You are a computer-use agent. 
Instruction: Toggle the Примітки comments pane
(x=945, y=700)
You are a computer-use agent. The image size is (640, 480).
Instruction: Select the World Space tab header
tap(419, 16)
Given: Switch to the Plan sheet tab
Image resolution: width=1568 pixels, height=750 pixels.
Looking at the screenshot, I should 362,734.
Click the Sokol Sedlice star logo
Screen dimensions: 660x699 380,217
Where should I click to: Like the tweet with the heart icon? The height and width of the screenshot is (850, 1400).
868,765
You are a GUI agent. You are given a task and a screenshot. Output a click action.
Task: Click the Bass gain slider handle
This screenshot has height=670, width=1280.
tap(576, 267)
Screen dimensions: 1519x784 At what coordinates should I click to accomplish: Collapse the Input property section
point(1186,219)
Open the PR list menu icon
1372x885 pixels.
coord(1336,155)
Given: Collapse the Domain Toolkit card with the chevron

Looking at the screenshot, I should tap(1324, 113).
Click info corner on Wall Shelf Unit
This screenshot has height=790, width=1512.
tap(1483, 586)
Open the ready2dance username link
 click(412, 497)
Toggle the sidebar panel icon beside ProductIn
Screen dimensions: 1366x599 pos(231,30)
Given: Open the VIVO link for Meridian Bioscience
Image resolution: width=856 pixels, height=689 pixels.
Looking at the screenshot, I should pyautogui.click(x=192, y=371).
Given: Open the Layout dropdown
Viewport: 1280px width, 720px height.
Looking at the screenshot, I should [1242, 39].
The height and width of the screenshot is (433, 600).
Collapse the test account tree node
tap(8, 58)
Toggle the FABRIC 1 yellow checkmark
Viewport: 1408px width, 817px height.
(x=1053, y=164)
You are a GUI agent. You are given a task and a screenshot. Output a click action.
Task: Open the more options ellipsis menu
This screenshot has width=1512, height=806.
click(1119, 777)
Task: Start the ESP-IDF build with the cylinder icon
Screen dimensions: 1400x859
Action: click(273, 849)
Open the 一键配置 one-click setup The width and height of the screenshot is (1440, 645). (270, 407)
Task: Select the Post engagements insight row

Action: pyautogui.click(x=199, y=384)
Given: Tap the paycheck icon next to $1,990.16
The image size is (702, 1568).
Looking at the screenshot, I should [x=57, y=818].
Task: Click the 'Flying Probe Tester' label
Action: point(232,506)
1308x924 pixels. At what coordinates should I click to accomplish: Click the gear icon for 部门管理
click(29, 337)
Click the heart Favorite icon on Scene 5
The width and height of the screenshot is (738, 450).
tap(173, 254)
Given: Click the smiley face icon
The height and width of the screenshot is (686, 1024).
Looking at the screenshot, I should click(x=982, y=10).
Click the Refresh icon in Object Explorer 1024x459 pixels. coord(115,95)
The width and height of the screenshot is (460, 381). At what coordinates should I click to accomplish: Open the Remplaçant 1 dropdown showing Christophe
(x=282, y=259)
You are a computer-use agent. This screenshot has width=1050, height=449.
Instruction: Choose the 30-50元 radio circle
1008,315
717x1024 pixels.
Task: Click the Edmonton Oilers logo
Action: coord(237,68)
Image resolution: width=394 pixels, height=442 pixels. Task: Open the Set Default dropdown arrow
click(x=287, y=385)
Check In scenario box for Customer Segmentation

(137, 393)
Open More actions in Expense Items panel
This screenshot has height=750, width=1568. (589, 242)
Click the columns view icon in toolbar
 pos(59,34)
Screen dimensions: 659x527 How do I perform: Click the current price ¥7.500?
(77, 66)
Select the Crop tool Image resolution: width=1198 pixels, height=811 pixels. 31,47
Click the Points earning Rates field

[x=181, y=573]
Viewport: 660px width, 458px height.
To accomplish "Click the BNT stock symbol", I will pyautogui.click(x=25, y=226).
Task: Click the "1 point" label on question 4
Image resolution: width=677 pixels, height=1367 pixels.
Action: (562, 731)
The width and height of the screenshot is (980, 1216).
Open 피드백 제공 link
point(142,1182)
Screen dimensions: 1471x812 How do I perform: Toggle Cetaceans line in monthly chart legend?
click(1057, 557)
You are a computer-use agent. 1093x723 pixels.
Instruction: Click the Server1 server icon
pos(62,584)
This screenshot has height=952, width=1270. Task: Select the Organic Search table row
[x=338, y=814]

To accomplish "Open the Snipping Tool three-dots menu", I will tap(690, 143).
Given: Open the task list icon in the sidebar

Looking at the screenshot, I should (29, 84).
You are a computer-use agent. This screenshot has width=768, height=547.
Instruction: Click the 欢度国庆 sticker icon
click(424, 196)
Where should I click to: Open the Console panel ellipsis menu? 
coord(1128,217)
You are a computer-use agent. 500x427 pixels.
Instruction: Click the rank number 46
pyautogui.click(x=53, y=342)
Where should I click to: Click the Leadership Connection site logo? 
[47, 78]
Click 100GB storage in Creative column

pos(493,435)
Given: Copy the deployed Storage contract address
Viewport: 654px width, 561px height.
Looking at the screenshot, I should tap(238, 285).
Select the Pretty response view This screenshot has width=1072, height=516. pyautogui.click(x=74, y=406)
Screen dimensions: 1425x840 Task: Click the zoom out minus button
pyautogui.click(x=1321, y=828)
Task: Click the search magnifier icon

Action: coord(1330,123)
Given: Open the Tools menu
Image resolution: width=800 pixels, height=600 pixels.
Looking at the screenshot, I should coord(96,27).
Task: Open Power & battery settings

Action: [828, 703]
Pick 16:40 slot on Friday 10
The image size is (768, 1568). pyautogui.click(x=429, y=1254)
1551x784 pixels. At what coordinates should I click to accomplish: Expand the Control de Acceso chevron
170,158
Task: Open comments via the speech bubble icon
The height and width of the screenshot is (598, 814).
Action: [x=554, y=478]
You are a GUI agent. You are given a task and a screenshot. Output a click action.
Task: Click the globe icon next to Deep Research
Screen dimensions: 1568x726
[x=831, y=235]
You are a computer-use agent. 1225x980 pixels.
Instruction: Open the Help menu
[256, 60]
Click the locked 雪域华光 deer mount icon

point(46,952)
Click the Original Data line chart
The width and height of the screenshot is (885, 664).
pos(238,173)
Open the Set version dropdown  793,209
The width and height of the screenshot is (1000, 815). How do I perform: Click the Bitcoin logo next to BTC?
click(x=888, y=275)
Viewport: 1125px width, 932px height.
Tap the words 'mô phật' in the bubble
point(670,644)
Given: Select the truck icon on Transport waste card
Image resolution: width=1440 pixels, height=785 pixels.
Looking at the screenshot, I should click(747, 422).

### [Direction]
Count the lines in the data above that contain the word "chart". Reply with the number only.

### [Worked solution]
2